What the exercise asks:
An exact copy of every entry is the required answer.

Dataset content:
------------

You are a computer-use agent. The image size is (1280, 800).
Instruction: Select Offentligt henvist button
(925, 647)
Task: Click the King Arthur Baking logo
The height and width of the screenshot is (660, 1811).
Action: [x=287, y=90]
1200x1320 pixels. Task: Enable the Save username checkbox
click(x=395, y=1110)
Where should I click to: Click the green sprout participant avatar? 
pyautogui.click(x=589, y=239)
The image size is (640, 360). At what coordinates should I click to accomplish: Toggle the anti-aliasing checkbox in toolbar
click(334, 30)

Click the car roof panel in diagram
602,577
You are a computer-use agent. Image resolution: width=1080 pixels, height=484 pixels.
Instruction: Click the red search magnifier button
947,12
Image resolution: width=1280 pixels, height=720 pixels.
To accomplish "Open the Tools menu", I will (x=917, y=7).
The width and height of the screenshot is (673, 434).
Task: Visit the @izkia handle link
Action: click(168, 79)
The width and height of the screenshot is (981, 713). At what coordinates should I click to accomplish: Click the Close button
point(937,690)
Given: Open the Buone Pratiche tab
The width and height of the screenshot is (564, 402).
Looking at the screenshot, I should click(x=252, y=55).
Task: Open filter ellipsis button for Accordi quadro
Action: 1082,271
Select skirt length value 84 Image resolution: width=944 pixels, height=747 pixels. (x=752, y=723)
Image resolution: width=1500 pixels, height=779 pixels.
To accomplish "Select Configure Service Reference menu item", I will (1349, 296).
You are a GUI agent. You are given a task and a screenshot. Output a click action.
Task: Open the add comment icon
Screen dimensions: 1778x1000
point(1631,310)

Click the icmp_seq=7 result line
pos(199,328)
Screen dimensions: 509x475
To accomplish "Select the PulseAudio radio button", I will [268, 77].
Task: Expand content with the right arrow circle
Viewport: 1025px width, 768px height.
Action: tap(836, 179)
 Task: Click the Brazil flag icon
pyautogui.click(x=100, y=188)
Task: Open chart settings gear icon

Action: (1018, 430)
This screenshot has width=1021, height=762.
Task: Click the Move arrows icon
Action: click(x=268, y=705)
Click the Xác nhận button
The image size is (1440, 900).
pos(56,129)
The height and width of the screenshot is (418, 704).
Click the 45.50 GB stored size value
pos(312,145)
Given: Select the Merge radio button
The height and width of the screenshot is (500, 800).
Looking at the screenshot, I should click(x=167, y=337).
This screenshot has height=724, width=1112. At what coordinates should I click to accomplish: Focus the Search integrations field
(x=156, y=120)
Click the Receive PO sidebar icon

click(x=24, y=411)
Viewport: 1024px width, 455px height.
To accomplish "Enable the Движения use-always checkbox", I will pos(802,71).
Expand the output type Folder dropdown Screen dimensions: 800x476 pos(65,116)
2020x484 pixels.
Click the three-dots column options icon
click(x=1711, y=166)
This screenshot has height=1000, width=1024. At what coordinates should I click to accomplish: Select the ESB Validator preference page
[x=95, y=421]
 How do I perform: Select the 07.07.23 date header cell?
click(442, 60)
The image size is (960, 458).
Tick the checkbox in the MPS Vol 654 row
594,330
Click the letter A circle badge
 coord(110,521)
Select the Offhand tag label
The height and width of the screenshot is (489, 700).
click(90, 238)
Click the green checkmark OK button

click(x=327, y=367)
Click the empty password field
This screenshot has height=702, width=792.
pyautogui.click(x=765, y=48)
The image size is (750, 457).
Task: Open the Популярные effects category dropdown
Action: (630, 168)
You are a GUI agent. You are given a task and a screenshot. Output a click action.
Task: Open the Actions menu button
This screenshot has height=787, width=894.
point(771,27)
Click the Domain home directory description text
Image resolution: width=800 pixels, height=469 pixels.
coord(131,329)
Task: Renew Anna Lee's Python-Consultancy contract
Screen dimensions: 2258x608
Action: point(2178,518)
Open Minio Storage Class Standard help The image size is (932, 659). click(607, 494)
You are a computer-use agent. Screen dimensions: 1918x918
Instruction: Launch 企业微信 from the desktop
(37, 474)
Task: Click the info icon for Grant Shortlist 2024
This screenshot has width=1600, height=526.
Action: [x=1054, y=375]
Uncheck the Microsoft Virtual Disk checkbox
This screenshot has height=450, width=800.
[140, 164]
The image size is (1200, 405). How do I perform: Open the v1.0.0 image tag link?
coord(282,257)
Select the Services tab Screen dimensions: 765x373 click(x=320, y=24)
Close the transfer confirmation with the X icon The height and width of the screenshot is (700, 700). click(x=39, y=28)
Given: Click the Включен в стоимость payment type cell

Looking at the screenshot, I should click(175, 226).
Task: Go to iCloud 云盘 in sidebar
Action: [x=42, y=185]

------------

Response area:
You are a computer-use agent. The image size is (1280, 800).
Instruction: Select Offentligt henvist button
(925, 647)
Task: Click the King Arthur Baking logo
The height and width of the screenshot is (660, 1811).
Action: [x=287, y=90]
1200x1320 pixels. Task: Enable the Save username checkbox
click(x=395, y=1110)
Where should I click to: Click the green sprout participant avatar? 
pyautogui.click(x=589, y=239)
The image size is (640, 360). At what coordinates should I click to accomplish: Toggle the anti-aliasing checkbox in toolbar
click(334, 30)

Click the car roof panel in diagram
602,577
You are a computer-use agent. Image resolution: width=1080 pixels, height=484 pixels.
Instruction: Click the red search magnifier button
947,12
Image resolution: width=1280 pixels, height=720 pixels.
To accomplish "Open the Tools menu", I will (x=917, y=7).
The width and height of the screenshot is (673, 434).
Task: Visit the @izkia handle link
Action: click(168, 79)
The width and height of the screenshot is (981, 713). At what coordinates should I click to accomplish: Click the Close button
point(937,690)
Given: Open the Buone Pratiche tab
The width and height of the screenshot is (564, 402).
Looking at the screenshot, I should click(x=252, y=55).
Task: Open filter ellipsis button for Accordi quadro
Action: 1082,271
Select skirt length value 84 Image resolution: width=944 pixels, height=747 pixels. (x=752, y=723)
Image resolution: width=1500 pixels, height=779 pixels.
To accomplish "Select Configure Service Reference menu item", I will (1349, 296).
You are a GUI agent. You are given a task and a screenshot. Output a click action.
Task: Open the add comment icon
Screen dimensions: 1778x1000
point(1631,310)

Click the icmp_seq=7 result line
pos(199,328)
Screen dimensions: 509x475
To accomplish "Select the PulseAudio radio button", I will [268, 77].
Task: Expand content with the right arrow circle
Viewport: 1025px width, 768px height.
Action: tap(836, 179)
 Task: Click the Brazil flag icon
pyautogui.click(x=100, y=188)
Task: Open chart settings gear icon

Action: (1018, 430)
This screenshot has width=1021, height=762.
Task: Click the Move arrows icon
Action: click(x=268, y=705)
Click the Xác nhận button
The image size is (1440, 900).
pos(56,129)
The height and width of the screenshot is (418, 704).
Click the 45.50 GB stored size value
pos(312,145)
Given: Select the Merge radio button
The height and width of the screenshot is (500, 800).
Looking at the screenshot, I should click(x=167, y=337).
This screenshot has height=724, width=1112. At what coordinates should I click to accomplish: Focus the Search integrations field
(x=156, y=120)
Click the Receive PO sidebar icon

click(x=24, y=411)
Viewport: 1024px width, 455px height.
To accomplish "Enable the Движения use-always checkbox", I will pos(802,71).
Expand the output type Folder dropdown Screen dimensions: 800x476 pos(65,116)
2020x484 pixels.
Click the three-dots column options icon
click(x=1711, y=166)
This screenshot has height=1000, width=1024. At what coordinates should I click to accomplish: Select the ESB Validator preference page
[x=95, y=421]
 How do I perform: Select the 07.07.23 date header cell?
click(442, 60)
The image size is (960, 458).
Tick the checkbox in the MPS Vol 654 row
594,330
Click the letter A circle badge
 coord(110,521)
Select the Offhand tag label
The height and width of the screenshot is (489, 700).
click(90, 238)
Click the green checkmark OK button

click(x=327, y=367)
Click the empty password field
This screenshot has height=702, width=792.
pyautogui.click(x=765, y=48)
The image size is (750, 457).
Task: Open the Популярные effects category dropdown
Action: (630, 168)
You are a GUI agent. You are given a task and a screenshot. Output a click action.
Task: Open the Actions menu button
This screenshot has height=787, width=894.
point(771,27)
Click the Domain home directory description text
Image resolution: width=800 pixels, height=469 pixels.
coord(131,329)
Task: Renew Anna Lee's Python-Consultancy contract
Screen dimensions: 2258x608
Action: point(2178,518)
Open Minio Storage Class Standard help The image size is (932, 659). click(607, 494)
You are a computer-use agent. Screen dimensions: 1918x918
Instruction: Launch 企业微信 from the desktop
(37, 474)
Task: Click the info icon for Grant Shortlist 2024
This screenshot has width=1600, height=526.
Action: [x=1054, y=375]
Uncheck the Microsoft Virtual Disk checkbox
This screenshot has height=450, width=800.
[140, 164]
The image size is (1200, 405). How do I perform: Open the v1.0.0 image tag link?
coord(282,257)
Select the Services tab Screen dimensions: 765x373 click(x=320, y=24)
Close the transfer confirmation with the X icon The height and width of the screenshot is (700, 700). click(x=39, y=28)
Given: Click the Включен в стоимость payment type cell

Looking at the screenshot, I should click(175, 226).
Task: Go to iCloud 云盘 in sidebar
Action: [x=42, y=185]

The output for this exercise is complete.